Exercise aim: Each line of the data that includes "dialog" must be copied.

───── Extracted information ─────

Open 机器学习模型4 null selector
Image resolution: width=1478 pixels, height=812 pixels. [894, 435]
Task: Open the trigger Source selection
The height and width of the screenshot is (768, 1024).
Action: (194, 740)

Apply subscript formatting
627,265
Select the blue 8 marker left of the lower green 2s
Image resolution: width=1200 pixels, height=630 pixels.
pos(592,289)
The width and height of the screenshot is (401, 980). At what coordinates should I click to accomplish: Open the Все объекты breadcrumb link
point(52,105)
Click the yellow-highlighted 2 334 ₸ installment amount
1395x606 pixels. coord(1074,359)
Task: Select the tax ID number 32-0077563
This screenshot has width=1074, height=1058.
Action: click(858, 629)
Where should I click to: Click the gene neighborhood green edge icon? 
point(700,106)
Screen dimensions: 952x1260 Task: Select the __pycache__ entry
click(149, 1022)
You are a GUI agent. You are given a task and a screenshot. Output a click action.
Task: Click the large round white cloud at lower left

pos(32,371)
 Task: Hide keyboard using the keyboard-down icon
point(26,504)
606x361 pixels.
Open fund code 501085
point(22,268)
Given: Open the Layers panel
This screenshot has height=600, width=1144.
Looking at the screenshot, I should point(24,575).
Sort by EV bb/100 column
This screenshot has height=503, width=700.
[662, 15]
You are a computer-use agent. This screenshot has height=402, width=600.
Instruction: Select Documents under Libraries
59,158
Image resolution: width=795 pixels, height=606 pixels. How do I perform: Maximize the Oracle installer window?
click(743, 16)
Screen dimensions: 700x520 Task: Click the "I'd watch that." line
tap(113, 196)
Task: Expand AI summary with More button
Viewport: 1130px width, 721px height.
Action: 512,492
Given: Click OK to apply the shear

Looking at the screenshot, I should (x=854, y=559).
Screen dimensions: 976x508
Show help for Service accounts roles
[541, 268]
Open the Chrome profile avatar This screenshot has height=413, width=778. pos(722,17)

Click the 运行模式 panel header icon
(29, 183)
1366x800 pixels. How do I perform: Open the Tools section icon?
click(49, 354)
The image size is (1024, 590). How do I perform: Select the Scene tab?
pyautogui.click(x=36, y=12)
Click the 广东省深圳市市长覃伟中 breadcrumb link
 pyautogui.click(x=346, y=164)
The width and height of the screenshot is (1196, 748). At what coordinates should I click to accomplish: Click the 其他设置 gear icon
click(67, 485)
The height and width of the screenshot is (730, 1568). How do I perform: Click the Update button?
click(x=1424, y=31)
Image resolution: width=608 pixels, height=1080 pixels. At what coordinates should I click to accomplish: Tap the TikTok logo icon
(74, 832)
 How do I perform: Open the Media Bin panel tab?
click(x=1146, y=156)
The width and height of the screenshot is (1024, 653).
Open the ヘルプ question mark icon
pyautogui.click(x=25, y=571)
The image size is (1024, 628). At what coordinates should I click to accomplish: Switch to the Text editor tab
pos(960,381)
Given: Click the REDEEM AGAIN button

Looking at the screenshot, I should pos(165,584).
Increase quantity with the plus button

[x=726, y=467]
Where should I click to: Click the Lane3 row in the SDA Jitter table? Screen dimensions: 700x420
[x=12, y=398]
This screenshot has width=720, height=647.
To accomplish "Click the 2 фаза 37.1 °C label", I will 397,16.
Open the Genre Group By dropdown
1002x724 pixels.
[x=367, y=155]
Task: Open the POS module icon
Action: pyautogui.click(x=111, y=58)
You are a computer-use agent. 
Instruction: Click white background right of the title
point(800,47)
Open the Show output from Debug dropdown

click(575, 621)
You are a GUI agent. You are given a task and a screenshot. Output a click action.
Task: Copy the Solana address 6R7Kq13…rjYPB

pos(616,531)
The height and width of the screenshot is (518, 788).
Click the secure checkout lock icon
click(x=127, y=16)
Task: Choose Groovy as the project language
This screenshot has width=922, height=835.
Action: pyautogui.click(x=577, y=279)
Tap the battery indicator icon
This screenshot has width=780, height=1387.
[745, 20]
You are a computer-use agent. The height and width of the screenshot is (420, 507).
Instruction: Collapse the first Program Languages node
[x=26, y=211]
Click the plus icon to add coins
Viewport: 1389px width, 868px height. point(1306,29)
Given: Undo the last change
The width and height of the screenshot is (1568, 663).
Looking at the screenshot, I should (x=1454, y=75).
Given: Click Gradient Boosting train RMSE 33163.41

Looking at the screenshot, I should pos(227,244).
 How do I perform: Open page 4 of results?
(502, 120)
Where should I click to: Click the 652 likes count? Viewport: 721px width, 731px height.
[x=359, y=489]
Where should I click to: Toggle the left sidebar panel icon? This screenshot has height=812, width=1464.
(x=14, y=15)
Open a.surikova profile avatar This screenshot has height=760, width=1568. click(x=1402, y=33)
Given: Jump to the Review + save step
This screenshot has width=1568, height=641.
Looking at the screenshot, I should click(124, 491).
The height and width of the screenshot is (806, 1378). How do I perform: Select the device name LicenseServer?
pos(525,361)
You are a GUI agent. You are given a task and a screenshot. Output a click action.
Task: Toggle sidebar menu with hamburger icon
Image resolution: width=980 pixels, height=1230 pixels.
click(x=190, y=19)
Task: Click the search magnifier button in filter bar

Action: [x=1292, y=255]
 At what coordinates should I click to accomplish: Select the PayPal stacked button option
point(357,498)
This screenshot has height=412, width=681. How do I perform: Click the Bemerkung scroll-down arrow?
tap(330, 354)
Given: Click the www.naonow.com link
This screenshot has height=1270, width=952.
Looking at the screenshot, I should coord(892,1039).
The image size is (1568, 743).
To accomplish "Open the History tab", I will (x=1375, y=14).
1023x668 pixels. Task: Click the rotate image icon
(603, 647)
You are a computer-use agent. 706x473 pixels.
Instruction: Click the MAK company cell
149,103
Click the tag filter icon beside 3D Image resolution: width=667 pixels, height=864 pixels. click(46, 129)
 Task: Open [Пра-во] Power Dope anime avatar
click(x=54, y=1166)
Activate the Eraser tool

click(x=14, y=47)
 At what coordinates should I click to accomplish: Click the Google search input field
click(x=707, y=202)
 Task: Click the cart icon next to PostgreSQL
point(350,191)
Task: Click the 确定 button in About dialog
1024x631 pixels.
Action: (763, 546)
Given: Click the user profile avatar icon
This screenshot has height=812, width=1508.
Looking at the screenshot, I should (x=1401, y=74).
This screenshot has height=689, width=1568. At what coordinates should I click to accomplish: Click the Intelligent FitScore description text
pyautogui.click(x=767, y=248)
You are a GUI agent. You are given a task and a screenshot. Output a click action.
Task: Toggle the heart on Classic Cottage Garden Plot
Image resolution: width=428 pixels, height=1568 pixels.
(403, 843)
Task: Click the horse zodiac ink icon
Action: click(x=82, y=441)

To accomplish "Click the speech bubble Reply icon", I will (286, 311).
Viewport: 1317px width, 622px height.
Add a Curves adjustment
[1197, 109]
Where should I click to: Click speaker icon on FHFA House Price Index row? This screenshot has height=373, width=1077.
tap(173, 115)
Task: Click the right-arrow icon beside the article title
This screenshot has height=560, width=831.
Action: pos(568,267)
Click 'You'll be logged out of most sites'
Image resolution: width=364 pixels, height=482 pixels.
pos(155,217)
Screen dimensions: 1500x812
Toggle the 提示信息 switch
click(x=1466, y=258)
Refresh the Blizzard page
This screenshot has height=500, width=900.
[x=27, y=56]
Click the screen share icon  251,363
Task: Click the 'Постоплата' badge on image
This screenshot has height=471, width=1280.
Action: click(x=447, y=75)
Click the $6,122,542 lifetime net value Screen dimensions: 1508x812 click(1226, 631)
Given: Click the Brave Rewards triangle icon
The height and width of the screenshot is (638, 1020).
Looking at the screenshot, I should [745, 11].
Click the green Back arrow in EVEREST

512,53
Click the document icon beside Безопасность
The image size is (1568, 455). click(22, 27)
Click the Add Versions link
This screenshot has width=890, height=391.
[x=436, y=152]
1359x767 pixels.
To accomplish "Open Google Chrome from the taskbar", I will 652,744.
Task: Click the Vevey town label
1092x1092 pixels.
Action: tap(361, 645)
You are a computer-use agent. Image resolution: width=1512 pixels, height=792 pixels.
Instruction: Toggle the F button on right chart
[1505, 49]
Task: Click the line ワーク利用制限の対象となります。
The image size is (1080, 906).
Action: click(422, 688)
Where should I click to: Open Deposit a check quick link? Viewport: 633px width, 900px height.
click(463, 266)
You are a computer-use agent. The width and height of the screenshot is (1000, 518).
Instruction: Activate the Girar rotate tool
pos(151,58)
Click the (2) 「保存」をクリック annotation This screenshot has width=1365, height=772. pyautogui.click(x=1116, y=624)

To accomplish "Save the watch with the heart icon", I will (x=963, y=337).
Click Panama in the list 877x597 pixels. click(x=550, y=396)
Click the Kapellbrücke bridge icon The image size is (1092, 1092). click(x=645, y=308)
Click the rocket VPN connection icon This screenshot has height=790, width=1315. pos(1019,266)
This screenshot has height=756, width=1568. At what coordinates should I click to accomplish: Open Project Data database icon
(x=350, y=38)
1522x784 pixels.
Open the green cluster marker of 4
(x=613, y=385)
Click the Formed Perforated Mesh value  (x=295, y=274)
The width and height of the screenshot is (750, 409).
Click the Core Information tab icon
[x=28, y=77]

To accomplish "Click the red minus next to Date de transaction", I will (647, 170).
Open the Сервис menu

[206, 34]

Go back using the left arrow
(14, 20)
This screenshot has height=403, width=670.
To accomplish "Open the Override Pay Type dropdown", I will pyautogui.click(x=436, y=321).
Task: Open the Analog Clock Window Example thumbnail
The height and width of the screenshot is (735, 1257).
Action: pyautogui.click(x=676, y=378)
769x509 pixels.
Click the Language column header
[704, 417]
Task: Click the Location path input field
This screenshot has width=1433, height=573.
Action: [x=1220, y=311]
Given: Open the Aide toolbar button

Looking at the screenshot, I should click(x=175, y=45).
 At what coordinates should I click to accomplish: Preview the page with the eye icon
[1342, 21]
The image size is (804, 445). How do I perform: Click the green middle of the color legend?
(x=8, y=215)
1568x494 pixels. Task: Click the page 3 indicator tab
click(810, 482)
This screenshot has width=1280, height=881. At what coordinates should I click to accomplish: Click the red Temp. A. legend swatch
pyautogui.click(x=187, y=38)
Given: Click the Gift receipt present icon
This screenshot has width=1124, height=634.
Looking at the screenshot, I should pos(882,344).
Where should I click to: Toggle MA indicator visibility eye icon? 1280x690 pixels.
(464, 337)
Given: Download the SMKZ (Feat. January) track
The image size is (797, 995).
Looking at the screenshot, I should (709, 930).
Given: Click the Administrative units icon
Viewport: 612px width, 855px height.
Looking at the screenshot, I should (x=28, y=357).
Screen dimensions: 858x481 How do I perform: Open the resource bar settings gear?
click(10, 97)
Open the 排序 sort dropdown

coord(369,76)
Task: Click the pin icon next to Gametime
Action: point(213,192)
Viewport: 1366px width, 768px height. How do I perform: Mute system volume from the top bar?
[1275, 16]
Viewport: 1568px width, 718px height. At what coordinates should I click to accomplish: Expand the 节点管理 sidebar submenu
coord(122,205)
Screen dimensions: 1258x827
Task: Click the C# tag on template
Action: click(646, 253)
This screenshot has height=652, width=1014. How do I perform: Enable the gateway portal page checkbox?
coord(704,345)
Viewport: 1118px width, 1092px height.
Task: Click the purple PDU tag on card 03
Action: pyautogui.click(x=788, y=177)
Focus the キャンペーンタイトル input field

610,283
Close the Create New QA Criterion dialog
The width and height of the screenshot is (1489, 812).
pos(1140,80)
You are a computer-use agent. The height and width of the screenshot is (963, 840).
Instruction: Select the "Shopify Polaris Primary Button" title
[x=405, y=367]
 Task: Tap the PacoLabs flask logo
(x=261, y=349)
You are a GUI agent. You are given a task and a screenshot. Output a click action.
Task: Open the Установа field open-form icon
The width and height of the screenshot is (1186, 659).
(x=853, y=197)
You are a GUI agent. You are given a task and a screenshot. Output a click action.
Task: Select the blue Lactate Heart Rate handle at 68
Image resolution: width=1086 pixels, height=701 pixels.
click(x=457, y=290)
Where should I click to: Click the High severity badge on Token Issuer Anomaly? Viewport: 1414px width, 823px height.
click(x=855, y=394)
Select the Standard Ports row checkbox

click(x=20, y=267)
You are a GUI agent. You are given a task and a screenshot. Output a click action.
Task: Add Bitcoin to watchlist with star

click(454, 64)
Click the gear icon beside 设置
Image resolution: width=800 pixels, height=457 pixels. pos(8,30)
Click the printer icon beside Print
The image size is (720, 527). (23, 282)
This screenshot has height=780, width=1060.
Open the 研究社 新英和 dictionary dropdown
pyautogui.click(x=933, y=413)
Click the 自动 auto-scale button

─────

Reply to the exercise:
Task: Click the 确定 button in About dialog
Close the Create New QA Criterion dialog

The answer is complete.